* **WHAT IS BEING ASKED**
Please repeat only the stretch of records running from the first line through the line that contains "Task: Click the Universum field showing 1".

Top of INPUT

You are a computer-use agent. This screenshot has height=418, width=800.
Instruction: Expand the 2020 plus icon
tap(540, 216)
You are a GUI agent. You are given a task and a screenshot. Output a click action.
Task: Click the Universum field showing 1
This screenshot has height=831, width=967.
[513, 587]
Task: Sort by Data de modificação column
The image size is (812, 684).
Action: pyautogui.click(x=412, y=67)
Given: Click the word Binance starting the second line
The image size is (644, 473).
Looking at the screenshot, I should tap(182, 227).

Bottom of INPUT

* **YOUR RESPONSE**
You are a computer-use agent. This screenshot has height=418, width=800.
Instruction: Expand the 2020 plus icon
tap(540, 216)
You are a GUI agent. You are given a task and a screenshot. Output a click action.
Task: Click the Universum field showing 1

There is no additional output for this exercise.